Most agents today are just “LLM in a loop + tools”. That works but it tends to be shallow: no explicit plan, weak long-horizon execution and messy state as runs get longer.
Popular agents like Claude Code, Deep Research and Manus get around this by following a common pattern: they plan first, externalize working context (often via files or a shell) and delegate isolated pieces of work to sub-agents.
Deep Agents package those primitives into a reusable agent runtime.
Instead of designing your own agent loop from scratch, you call create_deep_agent(...) and get a pre-wired execution graph that already knows how to plan, delegate and manage state across many steps.
At a practical level, a Deep Agent created via create_deep_agent is just a LangGraph graph. There’s no separate runtime or hidden orchestration layer.
The "context management" in deep agents is also very practical -- they offload large tool payloads to the filesystem and only fall back to summarization when token usage approaches the model’s context window. You can read more on Context Management for Deep Agents blog by LangChain.
The mental model (how it runs)
Conceptually, the execution flow looks like this:
User goal
↓
Deep Agent (LangGraph StateGraph)
├─ Plan: write_todos → updates "todos" in state
├─ Delegate: task(...) → runs a subagent with its own tool loop
├─ Context: ls/read_file/write_file/edit_file → persists working notes/artifacts
↓
Final answer
That gives you a usable structure for “plan → do work → store intermediate artifacts → continue” without inventing your own plan format, memory layer or delegation protocol.

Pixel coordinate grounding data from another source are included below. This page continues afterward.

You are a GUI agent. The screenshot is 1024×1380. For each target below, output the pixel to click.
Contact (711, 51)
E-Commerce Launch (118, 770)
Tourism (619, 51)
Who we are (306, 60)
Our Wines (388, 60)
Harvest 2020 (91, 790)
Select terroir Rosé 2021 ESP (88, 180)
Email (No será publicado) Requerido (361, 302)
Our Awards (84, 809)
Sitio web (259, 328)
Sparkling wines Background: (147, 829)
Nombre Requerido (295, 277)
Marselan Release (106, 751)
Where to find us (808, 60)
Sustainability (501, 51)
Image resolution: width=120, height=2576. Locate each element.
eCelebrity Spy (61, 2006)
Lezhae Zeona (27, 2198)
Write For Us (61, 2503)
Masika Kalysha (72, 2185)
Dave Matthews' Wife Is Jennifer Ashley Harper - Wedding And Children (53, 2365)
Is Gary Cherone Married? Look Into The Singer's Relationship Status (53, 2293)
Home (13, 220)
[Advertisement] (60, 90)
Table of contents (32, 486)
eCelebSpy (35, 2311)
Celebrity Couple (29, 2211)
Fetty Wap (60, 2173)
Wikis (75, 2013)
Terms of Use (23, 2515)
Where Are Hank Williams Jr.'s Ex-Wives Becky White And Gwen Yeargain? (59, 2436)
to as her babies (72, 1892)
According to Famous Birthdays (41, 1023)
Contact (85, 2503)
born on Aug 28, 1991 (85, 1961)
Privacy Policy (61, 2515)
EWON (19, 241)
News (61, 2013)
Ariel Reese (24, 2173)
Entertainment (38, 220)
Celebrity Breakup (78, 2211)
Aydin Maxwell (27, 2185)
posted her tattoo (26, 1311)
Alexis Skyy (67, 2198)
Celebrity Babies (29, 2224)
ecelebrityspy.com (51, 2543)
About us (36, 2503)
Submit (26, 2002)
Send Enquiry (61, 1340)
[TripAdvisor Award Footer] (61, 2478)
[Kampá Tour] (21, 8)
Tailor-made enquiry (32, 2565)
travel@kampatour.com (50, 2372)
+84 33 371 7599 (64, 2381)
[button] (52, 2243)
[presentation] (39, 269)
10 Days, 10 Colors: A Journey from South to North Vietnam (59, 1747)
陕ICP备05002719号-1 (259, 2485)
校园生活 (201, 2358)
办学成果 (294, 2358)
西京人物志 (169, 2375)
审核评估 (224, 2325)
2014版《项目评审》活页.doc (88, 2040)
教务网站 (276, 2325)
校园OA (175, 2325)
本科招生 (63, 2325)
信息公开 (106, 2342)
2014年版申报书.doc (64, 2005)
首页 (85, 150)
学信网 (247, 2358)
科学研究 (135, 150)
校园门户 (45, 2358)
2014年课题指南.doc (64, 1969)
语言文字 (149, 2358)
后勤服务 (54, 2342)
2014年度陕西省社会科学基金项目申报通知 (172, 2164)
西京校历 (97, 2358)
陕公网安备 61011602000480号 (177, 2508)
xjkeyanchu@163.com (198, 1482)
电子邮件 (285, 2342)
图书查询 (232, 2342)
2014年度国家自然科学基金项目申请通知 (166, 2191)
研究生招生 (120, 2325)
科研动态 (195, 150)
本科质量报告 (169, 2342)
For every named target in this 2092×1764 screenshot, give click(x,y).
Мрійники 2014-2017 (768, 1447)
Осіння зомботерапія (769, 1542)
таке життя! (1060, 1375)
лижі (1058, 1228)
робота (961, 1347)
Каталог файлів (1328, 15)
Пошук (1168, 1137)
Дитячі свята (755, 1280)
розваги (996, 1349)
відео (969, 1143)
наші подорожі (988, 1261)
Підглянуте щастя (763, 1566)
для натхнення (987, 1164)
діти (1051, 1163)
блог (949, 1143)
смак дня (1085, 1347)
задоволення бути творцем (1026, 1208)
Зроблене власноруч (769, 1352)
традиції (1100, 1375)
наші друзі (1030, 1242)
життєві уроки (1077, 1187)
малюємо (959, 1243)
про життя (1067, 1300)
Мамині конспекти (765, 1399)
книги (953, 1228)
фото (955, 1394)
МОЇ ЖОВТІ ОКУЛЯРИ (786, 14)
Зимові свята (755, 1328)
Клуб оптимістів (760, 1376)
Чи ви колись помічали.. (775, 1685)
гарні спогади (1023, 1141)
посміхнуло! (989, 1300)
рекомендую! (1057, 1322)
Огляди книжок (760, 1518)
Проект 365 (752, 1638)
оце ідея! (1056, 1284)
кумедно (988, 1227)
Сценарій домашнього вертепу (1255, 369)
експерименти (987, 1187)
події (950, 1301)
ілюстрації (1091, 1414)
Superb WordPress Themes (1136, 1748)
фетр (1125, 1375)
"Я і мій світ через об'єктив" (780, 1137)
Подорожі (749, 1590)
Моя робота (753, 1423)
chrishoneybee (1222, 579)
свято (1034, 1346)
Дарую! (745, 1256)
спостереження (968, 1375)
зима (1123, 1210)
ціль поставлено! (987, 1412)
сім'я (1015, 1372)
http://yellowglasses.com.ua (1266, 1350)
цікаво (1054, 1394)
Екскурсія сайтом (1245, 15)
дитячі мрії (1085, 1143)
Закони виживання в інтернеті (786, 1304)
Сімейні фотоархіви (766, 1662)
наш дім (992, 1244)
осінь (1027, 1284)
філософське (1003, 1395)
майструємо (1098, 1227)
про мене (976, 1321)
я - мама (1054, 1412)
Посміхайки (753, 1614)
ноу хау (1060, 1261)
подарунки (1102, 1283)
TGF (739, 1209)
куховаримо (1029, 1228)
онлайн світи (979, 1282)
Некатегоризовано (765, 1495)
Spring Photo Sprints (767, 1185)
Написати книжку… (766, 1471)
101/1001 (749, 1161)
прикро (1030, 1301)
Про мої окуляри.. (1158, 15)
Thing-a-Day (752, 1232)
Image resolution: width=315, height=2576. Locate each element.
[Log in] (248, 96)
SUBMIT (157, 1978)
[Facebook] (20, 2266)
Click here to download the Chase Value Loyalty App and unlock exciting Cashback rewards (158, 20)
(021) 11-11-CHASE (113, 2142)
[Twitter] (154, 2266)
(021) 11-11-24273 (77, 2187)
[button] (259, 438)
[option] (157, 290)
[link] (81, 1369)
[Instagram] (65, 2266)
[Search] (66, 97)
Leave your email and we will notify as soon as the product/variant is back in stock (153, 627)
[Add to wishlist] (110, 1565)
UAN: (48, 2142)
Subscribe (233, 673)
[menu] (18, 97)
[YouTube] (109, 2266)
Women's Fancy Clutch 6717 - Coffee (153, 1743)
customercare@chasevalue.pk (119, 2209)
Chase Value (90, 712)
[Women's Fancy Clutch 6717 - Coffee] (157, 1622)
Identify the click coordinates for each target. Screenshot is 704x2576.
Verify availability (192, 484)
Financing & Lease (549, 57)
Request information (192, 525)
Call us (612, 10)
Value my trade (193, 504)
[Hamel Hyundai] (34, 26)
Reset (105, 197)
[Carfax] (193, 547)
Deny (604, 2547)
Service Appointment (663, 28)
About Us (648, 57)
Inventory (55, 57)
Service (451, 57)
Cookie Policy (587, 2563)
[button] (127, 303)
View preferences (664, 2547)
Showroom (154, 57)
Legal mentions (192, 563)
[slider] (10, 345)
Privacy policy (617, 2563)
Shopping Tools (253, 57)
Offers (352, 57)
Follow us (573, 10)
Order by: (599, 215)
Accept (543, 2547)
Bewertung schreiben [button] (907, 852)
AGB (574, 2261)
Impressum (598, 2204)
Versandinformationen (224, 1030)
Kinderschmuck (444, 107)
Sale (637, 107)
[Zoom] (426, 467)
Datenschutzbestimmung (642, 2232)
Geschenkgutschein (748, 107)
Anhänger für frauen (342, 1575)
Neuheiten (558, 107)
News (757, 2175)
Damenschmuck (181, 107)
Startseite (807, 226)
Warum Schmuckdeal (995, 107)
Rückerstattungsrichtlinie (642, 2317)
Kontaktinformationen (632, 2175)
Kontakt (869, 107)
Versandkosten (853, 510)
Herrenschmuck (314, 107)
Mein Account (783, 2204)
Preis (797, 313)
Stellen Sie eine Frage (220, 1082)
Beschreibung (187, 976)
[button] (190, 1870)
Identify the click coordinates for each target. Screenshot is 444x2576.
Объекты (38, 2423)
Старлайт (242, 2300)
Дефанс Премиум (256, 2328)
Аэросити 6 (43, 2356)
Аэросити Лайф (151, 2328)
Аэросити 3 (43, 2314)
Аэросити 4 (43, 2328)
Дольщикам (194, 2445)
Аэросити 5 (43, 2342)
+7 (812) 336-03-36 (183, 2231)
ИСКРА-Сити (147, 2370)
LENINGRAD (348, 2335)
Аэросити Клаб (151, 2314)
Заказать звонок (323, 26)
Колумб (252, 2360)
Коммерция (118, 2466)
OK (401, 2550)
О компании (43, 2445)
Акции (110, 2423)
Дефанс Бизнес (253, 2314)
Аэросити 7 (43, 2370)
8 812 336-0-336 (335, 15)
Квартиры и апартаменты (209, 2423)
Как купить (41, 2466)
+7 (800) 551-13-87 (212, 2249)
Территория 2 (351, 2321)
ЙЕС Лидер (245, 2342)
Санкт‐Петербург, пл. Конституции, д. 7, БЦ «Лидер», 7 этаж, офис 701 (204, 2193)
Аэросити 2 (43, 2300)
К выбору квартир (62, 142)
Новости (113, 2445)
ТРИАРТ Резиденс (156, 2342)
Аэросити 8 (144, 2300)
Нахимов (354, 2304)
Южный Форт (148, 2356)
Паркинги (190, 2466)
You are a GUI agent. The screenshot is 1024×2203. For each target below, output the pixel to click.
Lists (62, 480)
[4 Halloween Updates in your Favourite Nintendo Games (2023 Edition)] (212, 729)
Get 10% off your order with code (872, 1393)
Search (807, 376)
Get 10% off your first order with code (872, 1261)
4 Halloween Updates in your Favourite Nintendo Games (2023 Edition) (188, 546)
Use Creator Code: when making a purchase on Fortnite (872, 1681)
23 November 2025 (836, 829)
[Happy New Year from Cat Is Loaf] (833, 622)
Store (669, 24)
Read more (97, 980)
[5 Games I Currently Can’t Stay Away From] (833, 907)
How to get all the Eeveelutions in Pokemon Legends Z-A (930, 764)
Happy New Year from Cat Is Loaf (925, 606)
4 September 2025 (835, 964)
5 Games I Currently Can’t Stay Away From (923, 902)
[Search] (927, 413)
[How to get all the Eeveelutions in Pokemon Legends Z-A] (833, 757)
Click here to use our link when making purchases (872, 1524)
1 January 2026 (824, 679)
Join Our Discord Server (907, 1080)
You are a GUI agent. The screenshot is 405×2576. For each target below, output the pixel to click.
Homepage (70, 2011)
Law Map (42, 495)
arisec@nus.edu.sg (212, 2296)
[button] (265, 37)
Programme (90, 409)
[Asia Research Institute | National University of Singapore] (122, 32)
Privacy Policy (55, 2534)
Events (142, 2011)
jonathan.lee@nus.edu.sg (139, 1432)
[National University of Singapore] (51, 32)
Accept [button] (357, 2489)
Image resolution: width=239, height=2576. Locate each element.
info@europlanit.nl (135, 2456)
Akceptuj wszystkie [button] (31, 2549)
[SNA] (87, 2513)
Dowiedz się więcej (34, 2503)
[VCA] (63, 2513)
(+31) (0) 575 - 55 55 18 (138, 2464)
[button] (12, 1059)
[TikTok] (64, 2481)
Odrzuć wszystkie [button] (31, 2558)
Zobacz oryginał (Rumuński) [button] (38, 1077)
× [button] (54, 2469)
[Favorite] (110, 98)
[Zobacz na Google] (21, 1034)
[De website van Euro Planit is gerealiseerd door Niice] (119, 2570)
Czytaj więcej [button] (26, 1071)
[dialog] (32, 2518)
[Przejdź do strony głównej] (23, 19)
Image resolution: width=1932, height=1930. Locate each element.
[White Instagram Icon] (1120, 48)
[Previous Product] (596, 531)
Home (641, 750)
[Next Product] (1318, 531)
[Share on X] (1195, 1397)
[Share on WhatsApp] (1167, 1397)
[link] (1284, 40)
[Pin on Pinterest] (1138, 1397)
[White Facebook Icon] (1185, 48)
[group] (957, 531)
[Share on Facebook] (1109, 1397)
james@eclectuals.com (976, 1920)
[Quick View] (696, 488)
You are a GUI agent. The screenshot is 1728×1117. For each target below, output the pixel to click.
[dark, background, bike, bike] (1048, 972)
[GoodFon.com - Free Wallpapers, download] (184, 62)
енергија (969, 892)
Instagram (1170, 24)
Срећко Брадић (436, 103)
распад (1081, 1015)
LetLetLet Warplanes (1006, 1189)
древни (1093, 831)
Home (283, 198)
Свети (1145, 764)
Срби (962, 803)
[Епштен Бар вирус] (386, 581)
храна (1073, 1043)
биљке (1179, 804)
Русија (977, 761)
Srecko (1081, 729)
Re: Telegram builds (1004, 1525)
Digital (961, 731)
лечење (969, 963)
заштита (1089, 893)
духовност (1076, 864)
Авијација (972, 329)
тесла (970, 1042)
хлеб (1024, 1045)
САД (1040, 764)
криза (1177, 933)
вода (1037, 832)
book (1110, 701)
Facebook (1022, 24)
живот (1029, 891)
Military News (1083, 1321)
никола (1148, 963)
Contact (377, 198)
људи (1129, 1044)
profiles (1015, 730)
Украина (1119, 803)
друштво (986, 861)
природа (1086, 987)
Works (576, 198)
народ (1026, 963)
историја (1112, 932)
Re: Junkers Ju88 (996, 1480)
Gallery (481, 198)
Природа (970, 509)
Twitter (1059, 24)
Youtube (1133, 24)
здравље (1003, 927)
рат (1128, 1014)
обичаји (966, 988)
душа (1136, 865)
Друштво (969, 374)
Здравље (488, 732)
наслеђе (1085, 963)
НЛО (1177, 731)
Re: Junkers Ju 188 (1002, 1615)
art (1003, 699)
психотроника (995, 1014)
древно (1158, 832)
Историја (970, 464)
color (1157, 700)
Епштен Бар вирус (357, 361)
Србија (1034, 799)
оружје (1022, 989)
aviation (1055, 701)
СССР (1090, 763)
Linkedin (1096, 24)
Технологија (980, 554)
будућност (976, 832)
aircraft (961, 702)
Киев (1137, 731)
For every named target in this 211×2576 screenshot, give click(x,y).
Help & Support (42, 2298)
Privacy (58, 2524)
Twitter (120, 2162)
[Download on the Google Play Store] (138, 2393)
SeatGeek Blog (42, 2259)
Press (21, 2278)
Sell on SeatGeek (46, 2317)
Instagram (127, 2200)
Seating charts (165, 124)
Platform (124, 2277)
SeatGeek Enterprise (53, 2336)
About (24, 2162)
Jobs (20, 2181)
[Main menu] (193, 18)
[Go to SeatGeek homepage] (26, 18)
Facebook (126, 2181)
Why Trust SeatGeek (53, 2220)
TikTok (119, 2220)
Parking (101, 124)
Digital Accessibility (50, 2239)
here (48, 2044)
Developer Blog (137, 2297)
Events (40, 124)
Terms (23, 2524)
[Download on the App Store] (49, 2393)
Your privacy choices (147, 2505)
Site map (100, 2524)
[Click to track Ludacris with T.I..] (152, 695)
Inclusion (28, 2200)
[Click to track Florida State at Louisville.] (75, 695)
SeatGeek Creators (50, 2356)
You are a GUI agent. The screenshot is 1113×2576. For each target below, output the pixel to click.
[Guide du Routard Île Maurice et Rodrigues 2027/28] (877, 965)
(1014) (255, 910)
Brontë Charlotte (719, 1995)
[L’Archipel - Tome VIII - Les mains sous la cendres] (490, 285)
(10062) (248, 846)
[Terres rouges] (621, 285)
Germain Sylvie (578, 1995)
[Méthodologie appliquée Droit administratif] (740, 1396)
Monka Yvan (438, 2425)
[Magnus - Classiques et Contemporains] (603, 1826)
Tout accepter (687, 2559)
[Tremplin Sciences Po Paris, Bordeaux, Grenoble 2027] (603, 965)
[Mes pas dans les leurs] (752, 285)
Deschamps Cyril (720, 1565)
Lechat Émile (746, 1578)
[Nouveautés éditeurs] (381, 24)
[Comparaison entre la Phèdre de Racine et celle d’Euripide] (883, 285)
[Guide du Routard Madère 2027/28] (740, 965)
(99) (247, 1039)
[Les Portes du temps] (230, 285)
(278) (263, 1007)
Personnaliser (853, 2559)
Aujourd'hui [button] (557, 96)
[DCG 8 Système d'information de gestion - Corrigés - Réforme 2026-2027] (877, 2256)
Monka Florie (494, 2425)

You can check official docs.
Where CopilotKit Fits
Deep Agents push key parts into explicit state (e.g. todos + files + messages), which makes runs easier to inspect. That explicit state is also what makes Copilotkit integration possible.
CopilotKit is a frontend runtime that keeps UI state in sync with agent execution by streaming agent events and state updates in real time (using AG-UI under the hood).
This middleware (CopilotKitMiddleware) is what allows the frontend to stay in lock-step with the agent as it runs. You can read the docs at docs.copilotkit.ai/langgraph/deep-agents.
agent = create_deep_agent(
model="openai:gpt-4o",
tools=[get_weather],
middleware=[CopilotKitMiddleware()], # for frontend tools and context
system_prompt="You are a helpful research assistant."
)
2. Core Components
Here are the core components that we will be using later on:
1) Planning Tools (built-in via Deep Agents) - built-in planning/to‑do behavior so the agent can break the workflow into steps without you writing a separate planning tool.
# Conceptual example (not required in codebase)
@tool
def todo_write(tasks: List[str]) -> str:
formatted = "\n".join([f"- {task}" for task in tasks])
return f"Todo list created:\n{formatted}"
2) Subagents - let the main agent delegate focused tasks into isolated execution loops. Each sub-agent has its own prompt, tools and context.
subagents = [
{
"name": "job-search-agent",
"description": "Finds relevant jobs and outputs structured job candidates.",
"system_prompt": JOB_SEARCH_PROMPT,
"tools": [internet_search],
}
]
3) Tools - this is how the agent actually does things. Here, finalize() signals completion.
@tool
def finalize() -> dict:
"""Signal that the agent is done."""
return {"status": "done"}
How Deep Agents are implemented (Middleware)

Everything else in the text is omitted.